__ATTIVITÀ__
a - Riporti fedelmente il passo del brano su Gio Evan da "Gio Evan ha" a "e significati nascosti.".
b - Secondo il brano su Gio Evan, con quale nome la nonna chiamava certe persone?

__BRANO DA LEGGERE__
Nonna le chiamava “persone medicina”
Diceva che ci sono persone che quando le guardi guarisci
Che appena le senti calmano i battiti, aggiustano i polsi
Ti aprono le persiane del cuore
E fanno entrare la luce vera, quella del sole.

Queste “persone medicina” sono coloro che ci portano conforto, calmano le nostre ansie e ci aiutano a guarire. Sono le persone da frequentare, quelle che ci fanno sentire meglio e ci accompagnano nel nostro percorso. L’intero testo è un inno all’importanza delle relazioni umane e alla capacità di alcune persone di essere vere fonti di guarigione.
Gio Evan ha uno stile musicale che si distingue per la sua profondità emotiva e la sua fusione di elementi diversi. I testi sono molto introspettivi, ricchi di metafore e riflessioni sulla vita, l’amore, la fragilità e la forza interiore. Le sue canzoni spesso esplorano temi personali e universali. La musica che accompagna i suoi componimenti non si limita a un genere specifico. Evan mescola abilmente elementi del pop, dell’indie e della musica d’autore, passando per il folk e la musica elettronica. Questa varietà rende le sue canzoni fresche e capaci sempre di sorprendere. Non teme di sperimentare con arrangiamenti e suoni. Questa curiosità artistica si riflette nella sua musica, che può variare da ballate delicate a brani più ritmati.
Essendo anche un poeta, contamina di poesia la sua musica, le sue canzoni sono spesso come versi musicali, con immagini vivide e significati nascosti.

Voci di dati:
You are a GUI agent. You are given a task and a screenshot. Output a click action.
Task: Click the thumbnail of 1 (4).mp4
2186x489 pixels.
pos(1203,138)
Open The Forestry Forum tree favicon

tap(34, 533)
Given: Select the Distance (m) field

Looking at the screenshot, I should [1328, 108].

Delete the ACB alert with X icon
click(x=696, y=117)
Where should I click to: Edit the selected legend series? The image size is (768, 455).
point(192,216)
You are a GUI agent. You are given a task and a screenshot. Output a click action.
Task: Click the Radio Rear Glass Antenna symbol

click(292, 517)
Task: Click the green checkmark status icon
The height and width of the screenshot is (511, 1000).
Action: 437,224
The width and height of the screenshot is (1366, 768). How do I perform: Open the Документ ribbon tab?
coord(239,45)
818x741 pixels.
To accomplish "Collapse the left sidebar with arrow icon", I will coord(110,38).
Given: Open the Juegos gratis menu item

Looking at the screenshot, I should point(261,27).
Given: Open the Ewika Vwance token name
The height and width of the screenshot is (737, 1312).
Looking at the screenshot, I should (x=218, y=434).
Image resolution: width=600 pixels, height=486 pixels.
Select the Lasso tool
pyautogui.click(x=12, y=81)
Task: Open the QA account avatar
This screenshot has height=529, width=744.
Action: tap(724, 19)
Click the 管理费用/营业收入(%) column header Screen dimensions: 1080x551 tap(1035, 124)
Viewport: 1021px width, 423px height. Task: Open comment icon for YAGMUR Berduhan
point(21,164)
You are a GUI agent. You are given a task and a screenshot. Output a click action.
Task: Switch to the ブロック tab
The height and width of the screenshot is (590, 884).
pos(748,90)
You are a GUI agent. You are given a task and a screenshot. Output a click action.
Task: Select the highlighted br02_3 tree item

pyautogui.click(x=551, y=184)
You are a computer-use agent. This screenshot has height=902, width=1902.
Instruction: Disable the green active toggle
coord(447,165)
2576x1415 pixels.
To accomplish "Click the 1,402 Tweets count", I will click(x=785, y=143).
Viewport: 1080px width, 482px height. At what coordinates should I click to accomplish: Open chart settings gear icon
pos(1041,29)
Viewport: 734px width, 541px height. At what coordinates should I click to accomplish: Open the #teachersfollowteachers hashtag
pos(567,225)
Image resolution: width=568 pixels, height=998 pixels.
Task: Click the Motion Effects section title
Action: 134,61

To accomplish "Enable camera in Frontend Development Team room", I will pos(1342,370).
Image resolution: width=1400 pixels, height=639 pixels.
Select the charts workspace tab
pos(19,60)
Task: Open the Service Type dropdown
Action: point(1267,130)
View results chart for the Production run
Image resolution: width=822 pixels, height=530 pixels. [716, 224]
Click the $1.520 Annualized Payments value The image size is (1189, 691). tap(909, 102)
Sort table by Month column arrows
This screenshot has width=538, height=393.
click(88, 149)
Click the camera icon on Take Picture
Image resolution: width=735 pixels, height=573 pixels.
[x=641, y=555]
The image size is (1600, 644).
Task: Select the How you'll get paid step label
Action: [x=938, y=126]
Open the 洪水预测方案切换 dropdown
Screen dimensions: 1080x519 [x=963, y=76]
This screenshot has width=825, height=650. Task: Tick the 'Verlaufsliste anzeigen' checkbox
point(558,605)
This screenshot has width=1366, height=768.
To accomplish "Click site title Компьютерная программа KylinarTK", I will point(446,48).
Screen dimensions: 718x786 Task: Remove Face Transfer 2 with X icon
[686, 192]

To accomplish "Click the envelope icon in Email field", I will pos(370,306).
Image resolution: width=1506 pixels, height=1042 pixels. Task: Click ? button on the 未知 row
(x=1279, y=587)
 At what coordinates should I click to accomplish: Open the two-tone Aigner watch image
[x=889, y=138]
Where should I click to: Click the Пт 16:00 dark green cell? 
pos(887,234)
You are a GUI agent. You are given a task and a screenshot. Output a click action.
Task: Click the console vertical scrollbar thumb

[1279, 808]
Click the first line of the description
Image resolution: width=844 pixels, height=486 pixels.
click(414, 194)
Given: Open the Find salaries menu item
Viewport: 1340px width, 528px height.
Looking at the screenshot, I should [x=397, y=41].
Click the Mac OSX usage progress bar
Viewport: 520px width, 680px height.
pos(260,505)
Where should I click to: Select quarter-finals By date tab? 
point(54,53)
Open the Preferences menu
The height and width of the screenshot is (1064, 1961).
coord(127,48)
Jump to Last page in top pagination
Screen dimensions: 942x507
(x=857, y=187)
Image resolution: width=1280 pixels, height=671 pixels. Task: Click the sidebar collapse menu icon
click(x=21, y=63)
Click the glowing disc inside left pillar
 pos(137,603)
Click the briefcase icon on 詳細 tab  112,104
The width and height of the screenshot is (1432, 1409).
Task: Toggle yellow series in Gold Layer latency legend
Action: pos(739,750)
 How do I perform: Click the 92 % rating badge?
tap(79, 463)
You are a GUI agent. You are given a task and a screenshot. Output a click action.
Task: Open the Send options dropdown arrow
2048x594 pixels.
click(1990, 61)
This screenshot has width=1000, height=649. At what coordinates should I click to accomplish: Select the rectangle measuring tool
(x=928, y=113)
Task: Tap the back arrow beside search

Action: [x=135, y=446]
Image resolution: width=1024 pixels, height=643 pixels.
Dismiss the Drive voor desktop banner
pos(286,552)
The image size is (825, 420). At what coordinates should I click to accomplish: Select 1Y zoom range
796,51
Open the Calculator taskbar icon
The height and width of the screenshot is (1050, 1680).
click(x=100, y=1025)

__RISULTATI DELL'ESERCIZIO__
a -
Gio Evan ha uno stile musicale che si distingue per la sua profondità emotiva e la sua fusione di elementi diversi. I testi sono molto introspettivi, ricchi di metafore e riflessioni sulla vita, l’amore, la fragilità e la forza interiore. Le sue canzoni spesso esplorano temi personali e universali. La musica che accompagna i suoi componimenti non si limita a un genere specifico. Evan mescola abilmente elementi del pop, dell’indie e della musica d’autore, passando per il folk e la musica elettronica. Questa varietà rende le sue canzoni fresche e capaci sempre di sorprendere. Non teme di sperimentare con arrangiamenti e suoni. Questa curiosità artistica si riflette nella sua musica, che può variare da ballate delicate a brani più ritmati.
Essendo anche un poeta, contamina di poesia la sua musica, le sue canzoni sono spesso come versi musicali, con immagini vivide e significati nascosti.

b - Le chiamava «persone medicina».